Nel corso dello scorso week end, i Carabinieri del Nucleo Operativo e Radiomobile di Termini Imerese, hanno arrestato Angelo Schittino, pregiudicato classe 1966, residente a Campofelice di Roccella.
Durante un posto di controllo, sulla S.S. 113 all’altezza dell’uscita autostradale di Buonfornello, i militari hanno intimato l’alt ad una Fiat Panda di colore nero, alla guida della quale vi era Angelo Schittino, che da subito manifestava un’inspiegabile stato di agitazione.
I Carabinieri effettuavano immediatamente i primi accertamenti presso la Centrale Operativa, dai quali si appurava che il prevenuto aveva alcuni precedenti penali, motivo per il quale gli uomini dell’Arma hanno chiesto ausilio di altro personale, impiegato di pattuglia in una zona limitrofa e pertanto hanno effettuato una perquisizione personale e veicolare.
Non appena i militari hanno iniziato le operazioni, Schittino si rendeva vistosamente più nervoso, tanto da opporre resistenza ai militari al fine di impedirne il compimento dell’atto di Polizia Giudiziaria.
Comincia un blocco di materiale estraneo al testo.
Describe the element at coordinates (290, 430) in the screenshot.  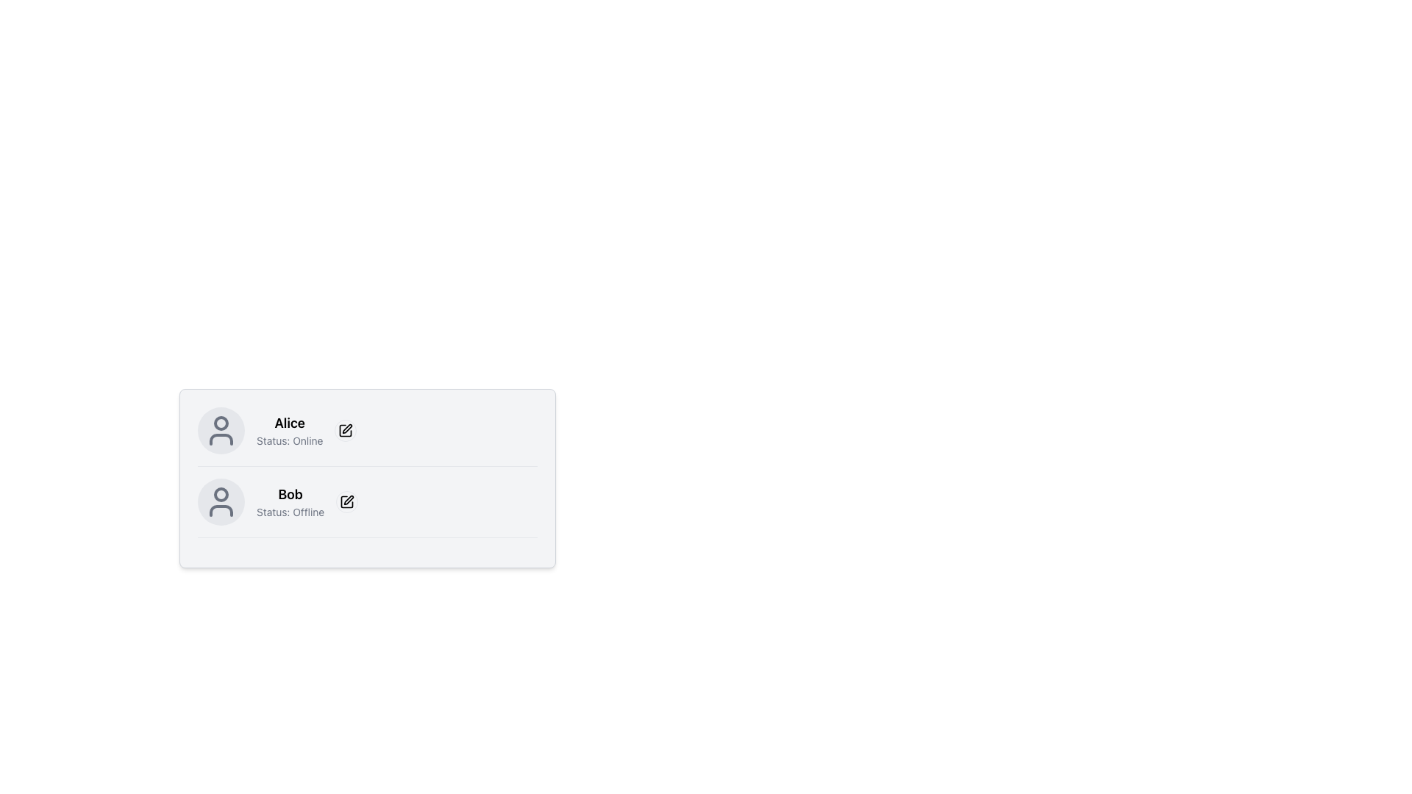
I see `the text information element displaying 'Alice' with the status 'Status: Online', located in the user profile section` at that location.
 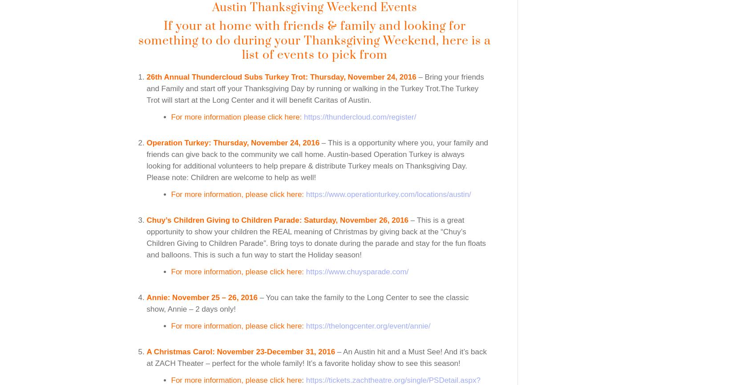 I want to click on 'Austin Thanksgiving Weekend Events', so click(x=212, y=7).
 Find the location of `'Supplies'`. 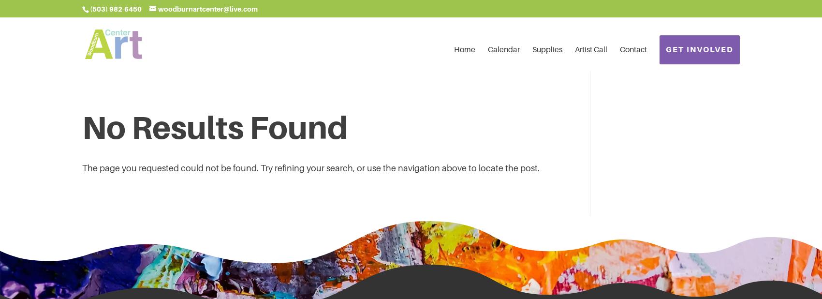

'Supplies' is located at coordinates (547, 49).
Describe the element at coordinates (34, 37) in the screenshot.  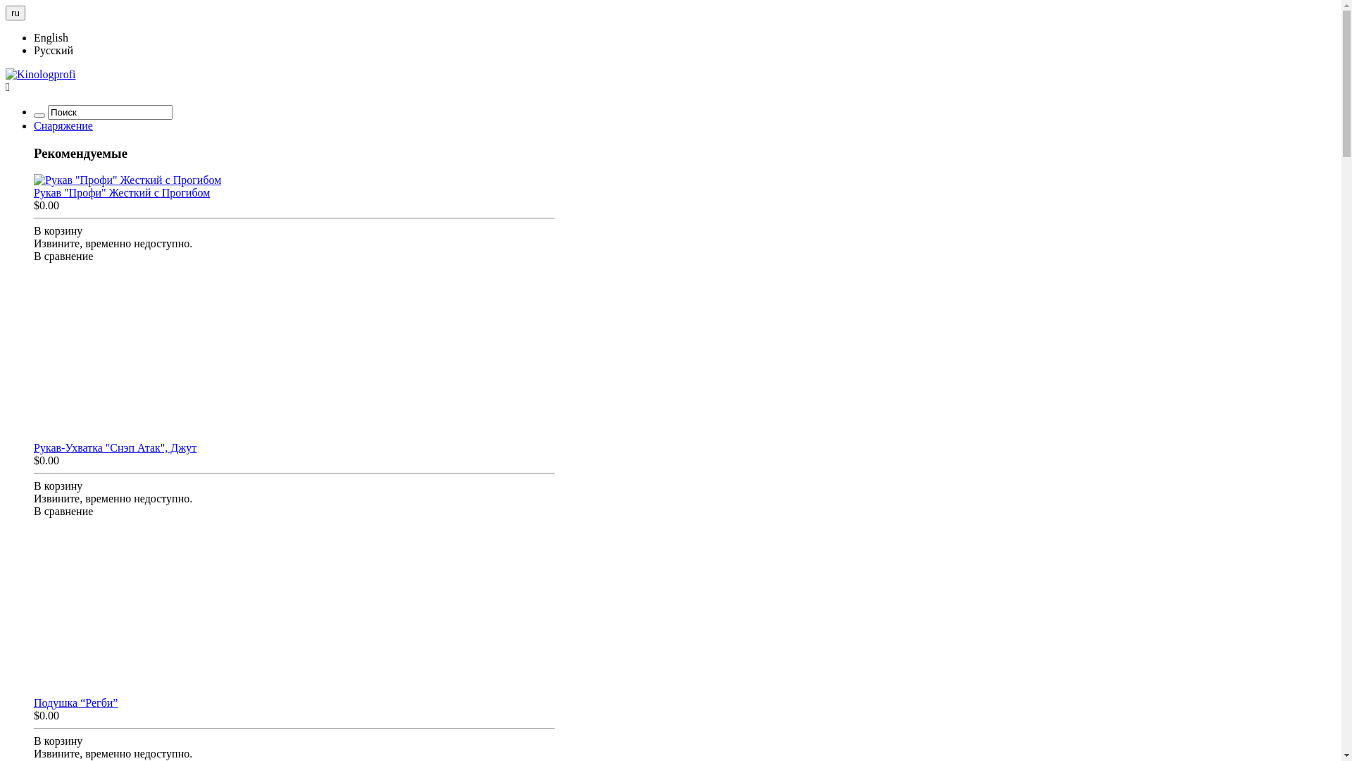
I see `'English'` at that location.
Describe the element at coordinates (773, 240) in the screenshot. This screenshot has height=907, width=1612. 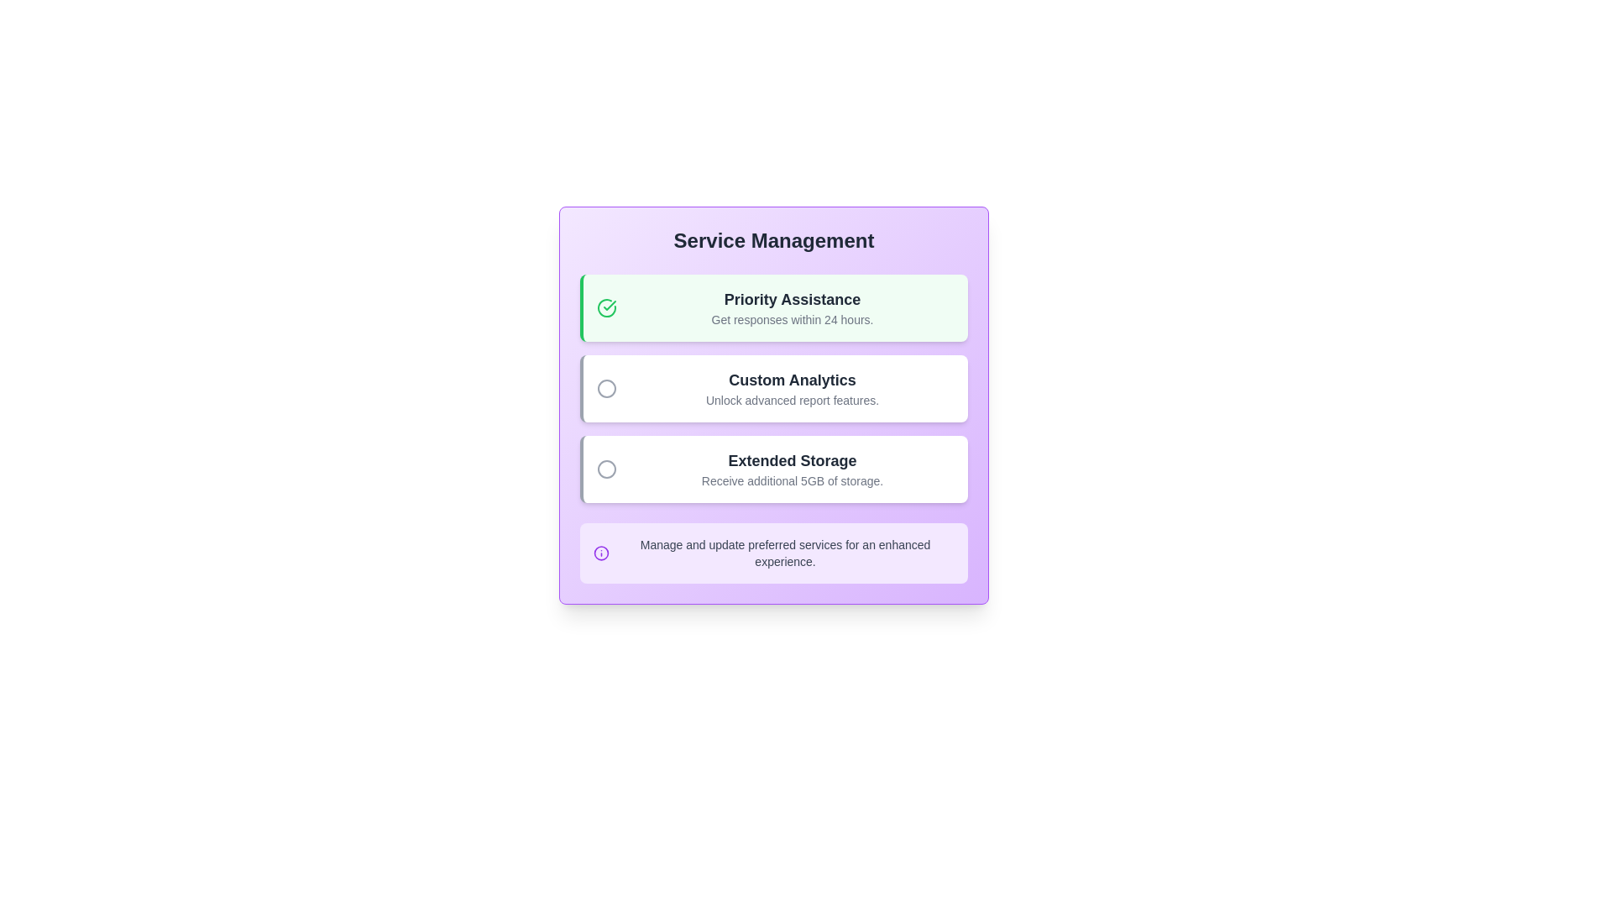
I see `the 'Service Management' static text header, which is a bold header located at the top inside a purple gradient box` at that location.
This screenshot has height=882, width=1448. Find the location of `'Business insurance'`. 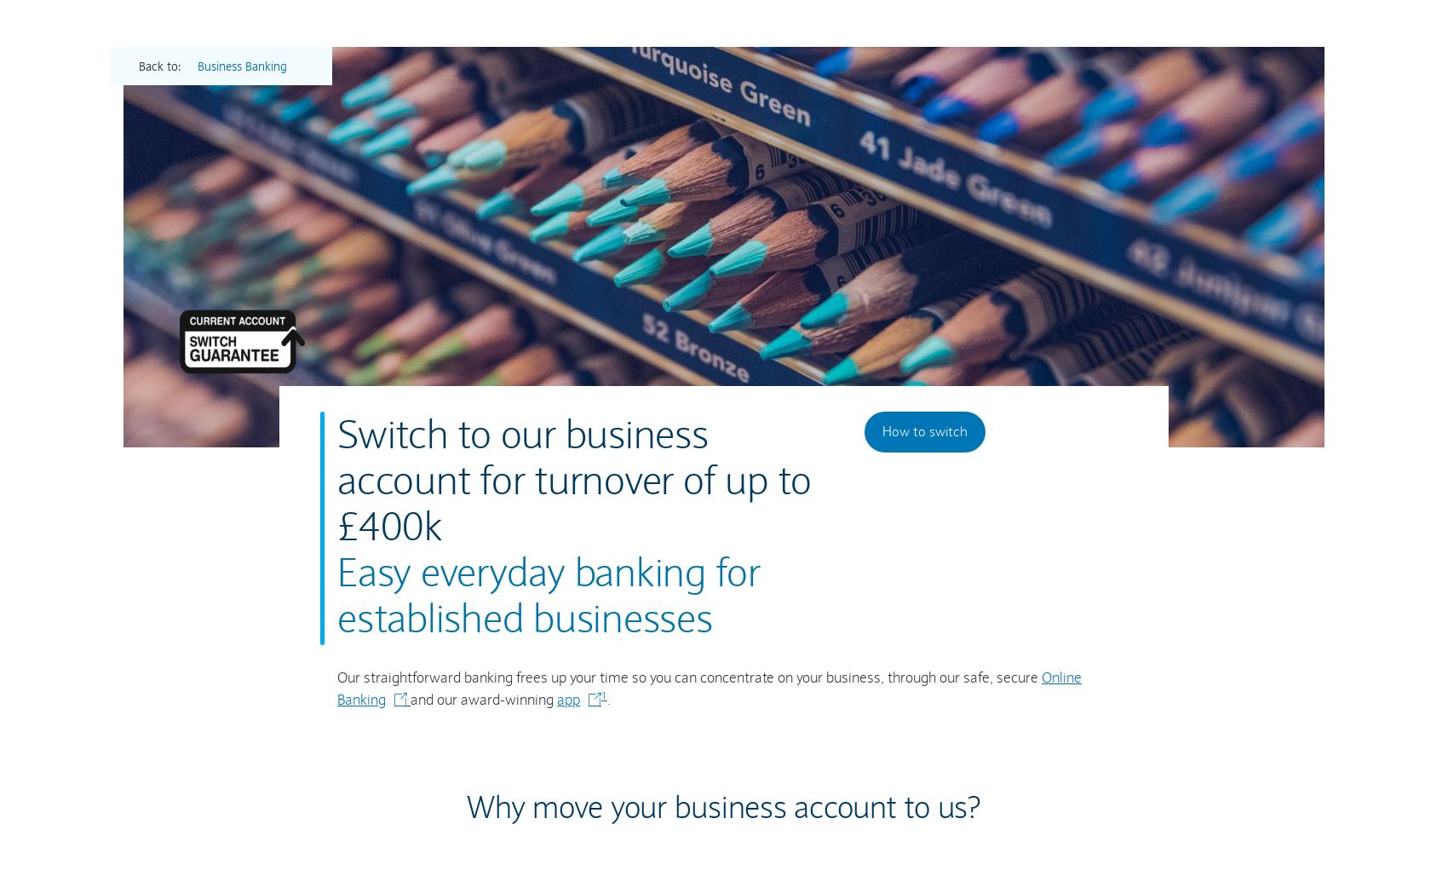

'Business insurance' is located at coordinates (985, 322).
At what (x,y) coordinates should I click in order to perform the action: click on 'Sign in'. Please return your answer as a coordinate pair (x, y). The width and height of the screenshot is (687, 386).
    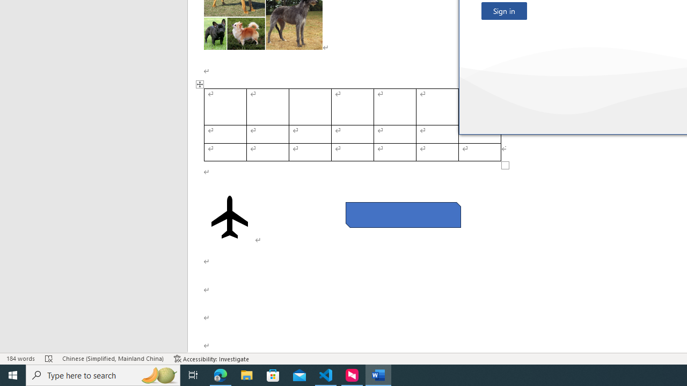
    Looking at the image, I should click on (503, 11).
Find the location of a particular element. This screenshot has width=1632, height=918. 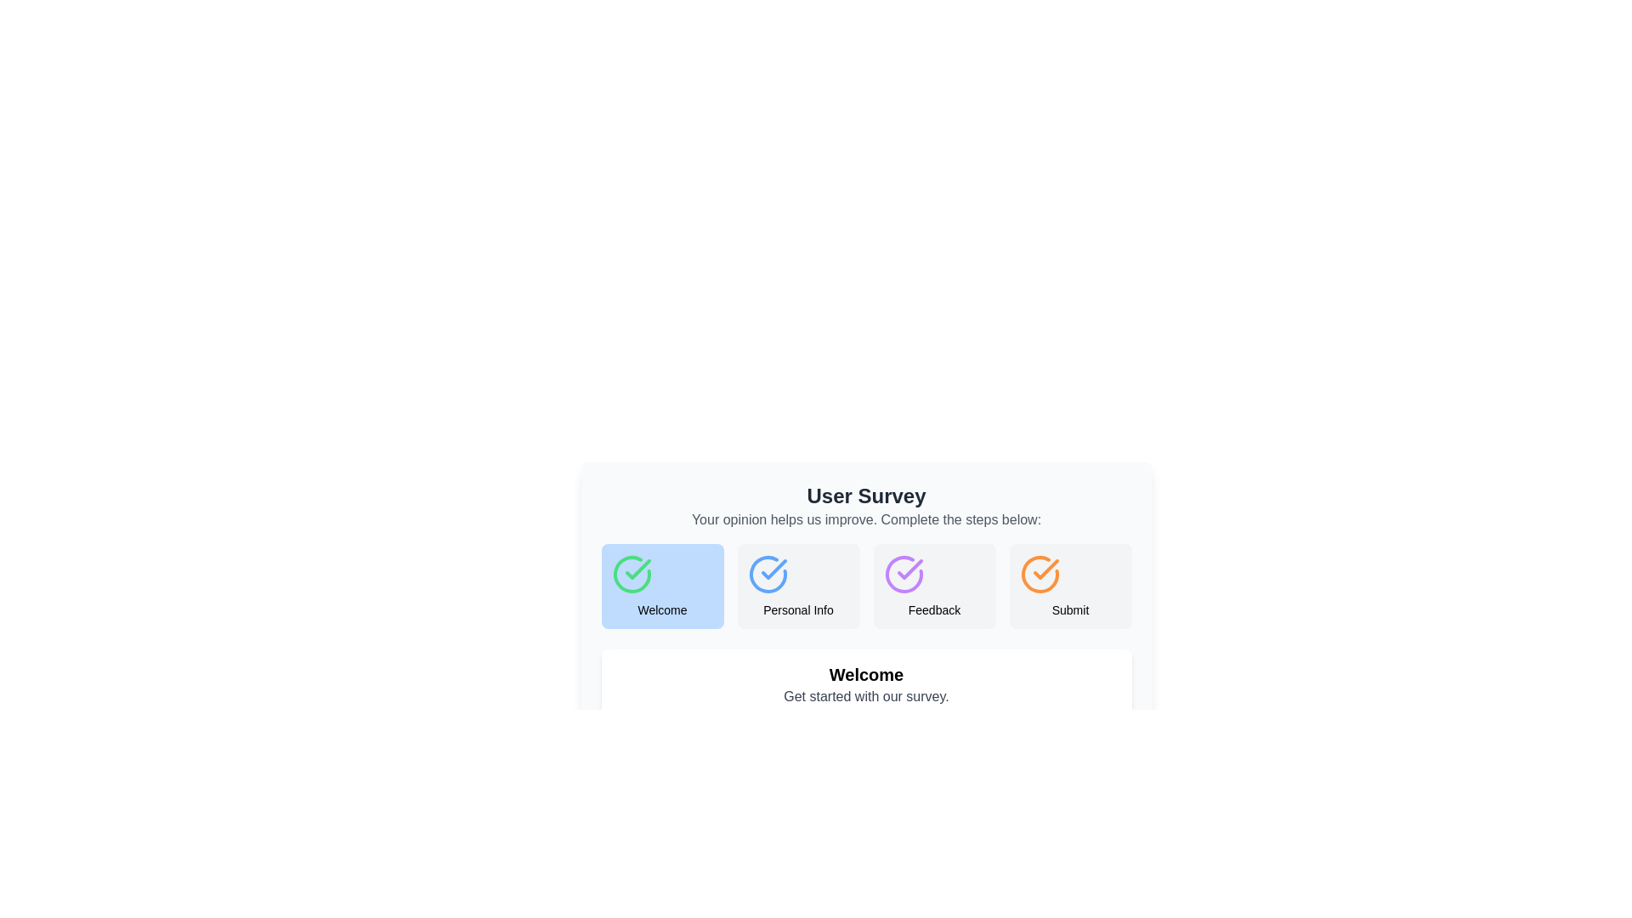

Motivo per il quale l’uomo è stato bloccato ed accompagnato presso il Comando Compagnia Carabinieri di Termini Imerese per ultimare l’attività di controllo. All’interno dell’autovettura sono stati trovati due coltelli a serramanico del genere vietato e occultati in una intercapedine ricavata sotto il sedile lato passeggero 300 grammi di sostanza stupefacente del tipo hashish. Inoltre l’uomo è stato trovato in possesso di denaro contante pari ad euro 852 ed un assegno bancario post datato non intestato di euro 980.
Schittino è stato, pertanto, dichiarato in stato di arresto e gli sono stati contestati i reati di detenzione ai fini di spaccio di sostanza stupefacente, violazione prevista dall’articolo 73 del D.P.R. 309/90, resistenza a Pubblico Ufficiale, violazione prevista dall’articolo 337 del Codice Penale e porto abusivo di strumenti da punta e taglio, prevista dall’art. 4 della legge 110/1975.
L’uomo è stato messo a disposizione della Procura della Repubblica presso il Tribunale di Termini Imerese che ne ha disposto la detenzione domiciliare in attesa del giudizio direttissimo, tenutosi durante la mattinata e conclusosi con la convalida dell’arresto e la sottoposizione di Angelo Schittino alla misura cautelare degli arresti presso la Casa Circondariale “Cavallacci” di Termini Imerese in attesa dell’udienza fissata per giorno il 25 marzo.